Chelsea Receive Medals
In addition to the trophy handoff, Trump personally presented medals to each Chelsea player. That is an unusual role for a president. Gold medals at soccer finals are normally presented by FIFA officials, federation presidents, or head-of-state hosts — rarely by the U.S. president, because U.S. soccer finals at this level are rarely attended by the president.
The medal-by-medal walk down the Chelsea lineup would have involved 20-plus one-on-one interactions: handshake, medal, brief exchange, next player.
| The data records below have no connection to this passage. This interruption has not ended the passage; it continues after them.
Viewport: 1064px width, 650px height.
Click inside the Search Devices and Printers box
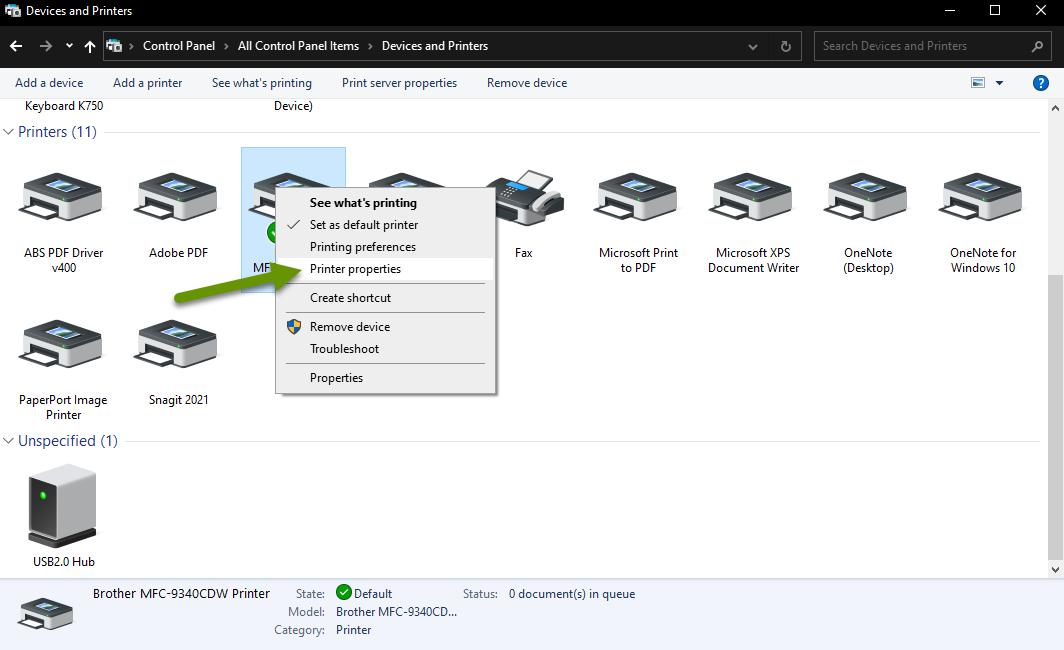tap(920, 45)

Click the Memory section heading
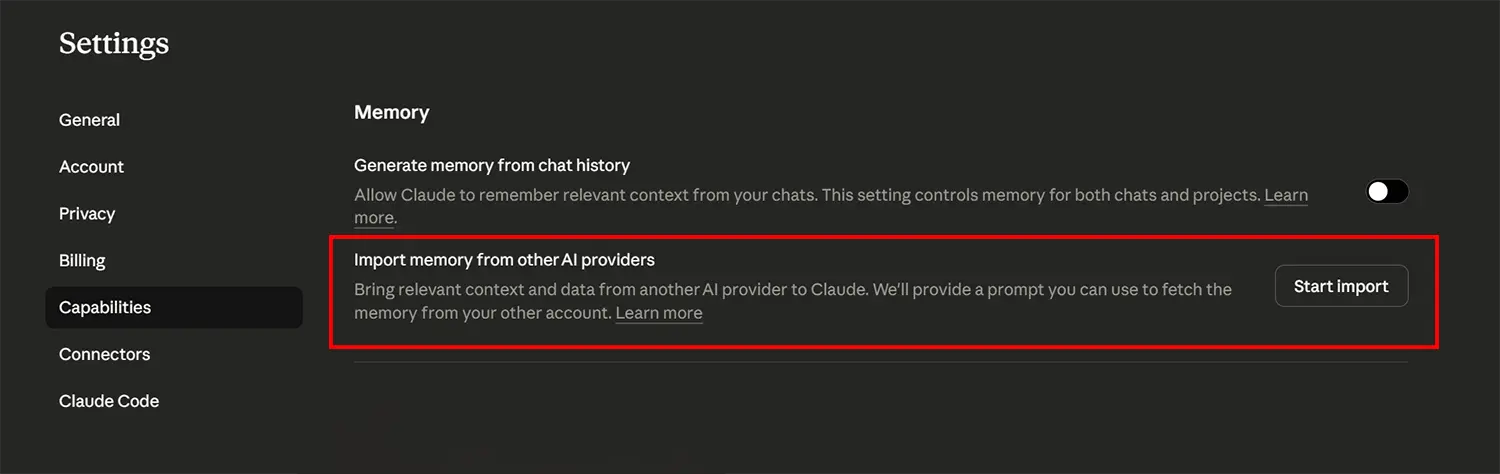391,113
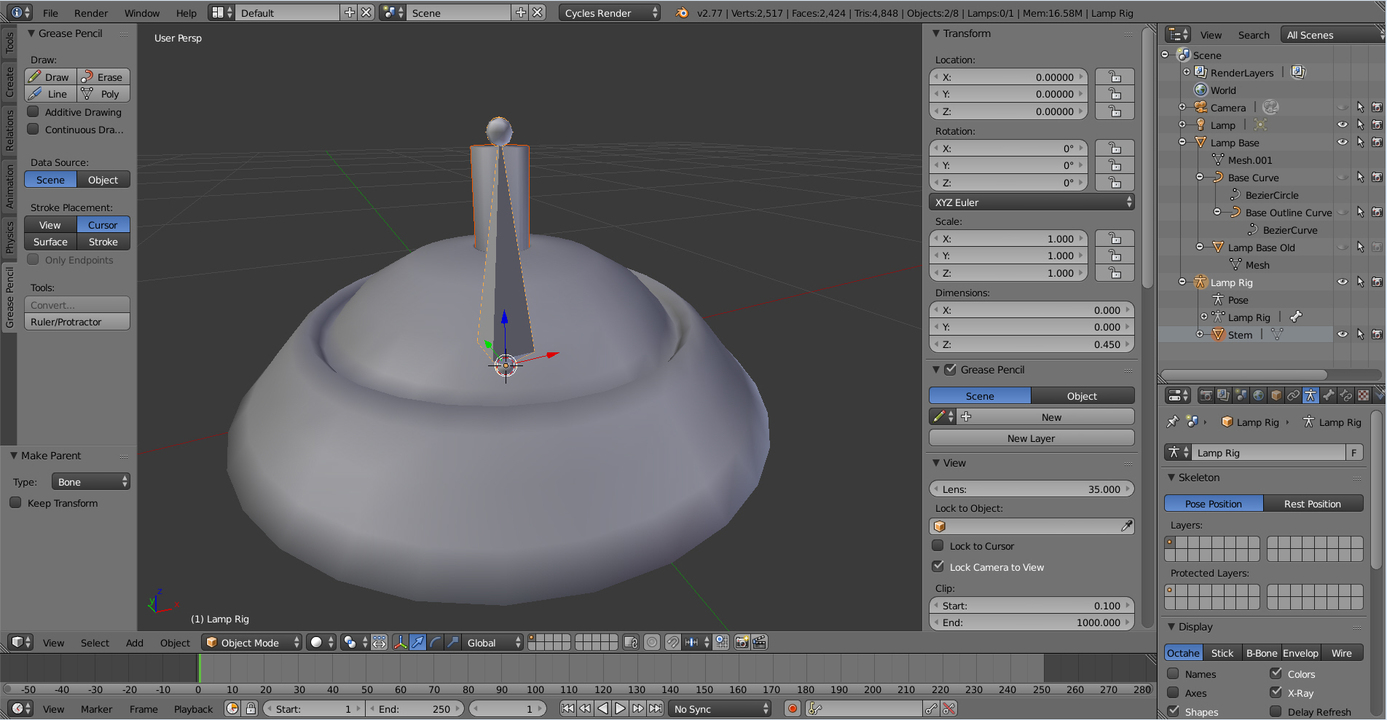The image size is (1387, 720).
Task: Click the timeline record keyframe button
Action: tap(792, 709)
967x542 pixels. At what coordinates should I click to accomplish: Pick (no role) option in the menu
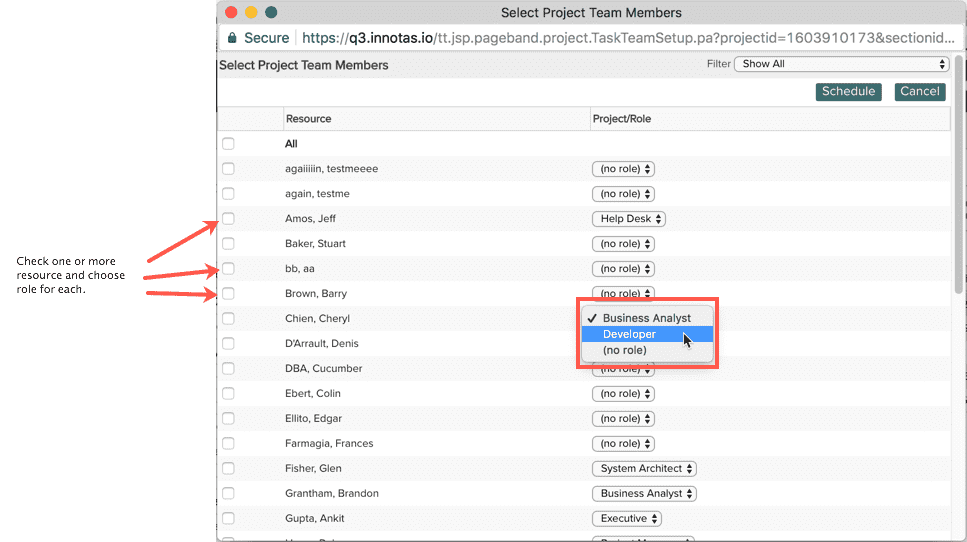point(625,350)
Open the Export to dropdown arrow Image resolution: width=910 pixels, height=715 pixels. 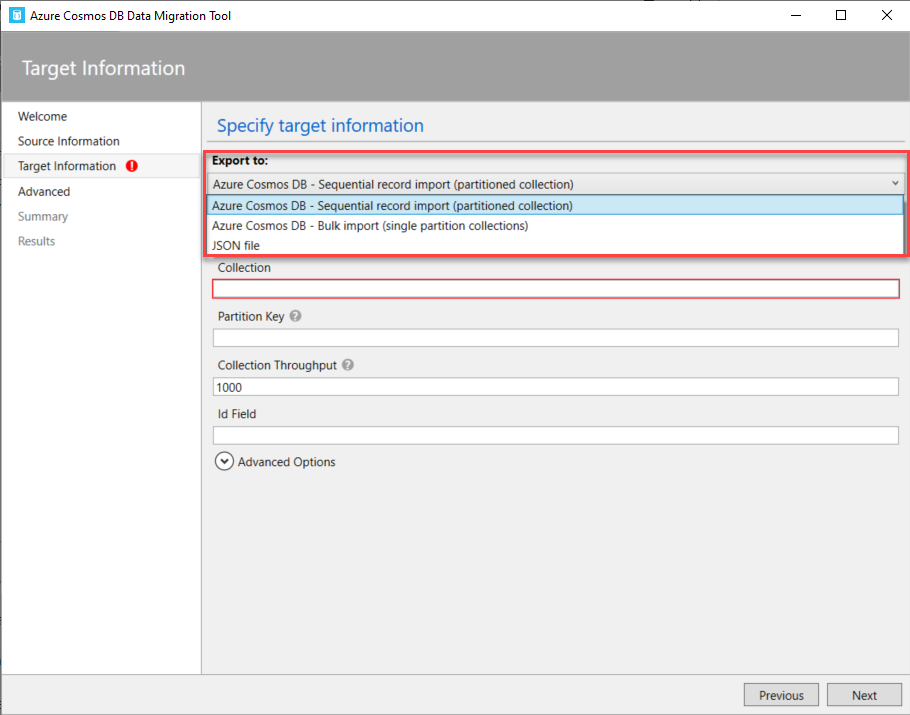[893, 184]
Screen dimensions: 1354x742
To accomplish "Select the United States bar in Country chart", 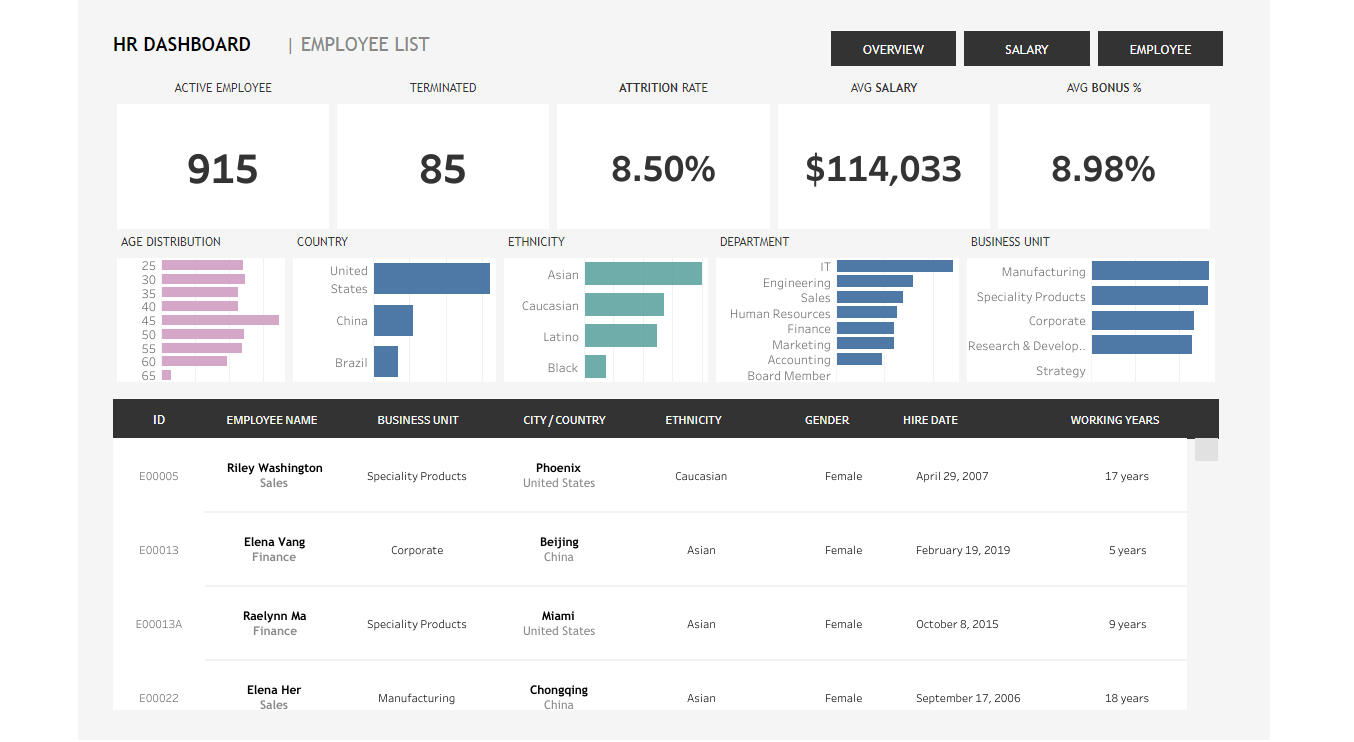I will [431, 279].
For the Chelsea squad, it is the kind of moment that becomes a career-long “the president put the medal on me” memory. For Trump, it is extended on-camera time with international athletes — a soft-power photo-op that accumulates dozens of individual interactions into a single ceremony.
The Star-Spangled Banner
A smaller-but-notable detail: the president sang along to the Star-Spangled Banner as it played before the match. Singing along at sporting events is common but not universal for presidents. Some do. Some don’t. Trump’s decision to sing audibly and visibly on camera fits his broader posture that public patriotism should be unambiguous and unapologetic.
For a cohort of attendees — the Chelsea squad, the opposing club, thousands of international fans — seeing the American president sing along to the anthem is the kind of image that communicates how seriously the sitting president treats the ceremonial dimension of the job.
The Day’s Texture
Against the week’s backdrop of Powell-vs.-Trump monetary fights, disappointed-Putin rhetoric, State Department layoffs, Texas flood recovery, and ICE operations in California, the FIFA day stood apart. It was a president at a stadium, watching soccer, remembering Pelé in the Meadowlands four decades ago, helping hand a trophy to Chelsea, putting medals around young athletes’ necks, and singing the anthem.
It is a reminder that presidential days contain multitudes. The same executive who this week threatened to revoke Rosie O’Donnell’s citizenship, argued Powell should quit, and voiced disappointment with Vladimir Putin, also spent a Sunday afternoon in a good mood at a soccer final, reminiscing about watching Pelé as a young man.
Both versions are Trump. Both are part of the second-term presidency. The trophy that now lives in the Oval Office is, in a small way, a physical object that marks this particular Sunday — a keepsake from a president who came to a stadium to enjoy the sport and stayed for the handoff.
Key Takeaways
- At the FIFA Club World Cup final at MetLife Stadium, Trump named Pelé as the sport’s GOAT, recalling “many years ago when I was young, they brought a player named Pelé to play … I came to watch Pelé and he was fantastic” at the original Meadowlands stadium.
- Trump revealed FIFA permanently gave the Club World Cup trophy to the Oval Office: “He says, ‘We’re never going to pick it up. You can have it forever in the Oval Office. We’re making a new one.’”
- On football vs. soccer: “They would call it football, but I guess we call it soccer. I’m not sure that change can be made very easily” — a rare Trump concession that some things resist presidential fiat.
- Chelsea won the 2025 FIFA Club World Cup in an upset that Trump engaged with actively, calling it “a little bit of an upset … surprising. So far it’s incredible.”
- Trump personally presented medals to each Chelsea player, helped Infantino with the trophy handoff, and sang the Star-Spangled Banner — an unusual depth of presidential ceremonial participation in a FIFA event.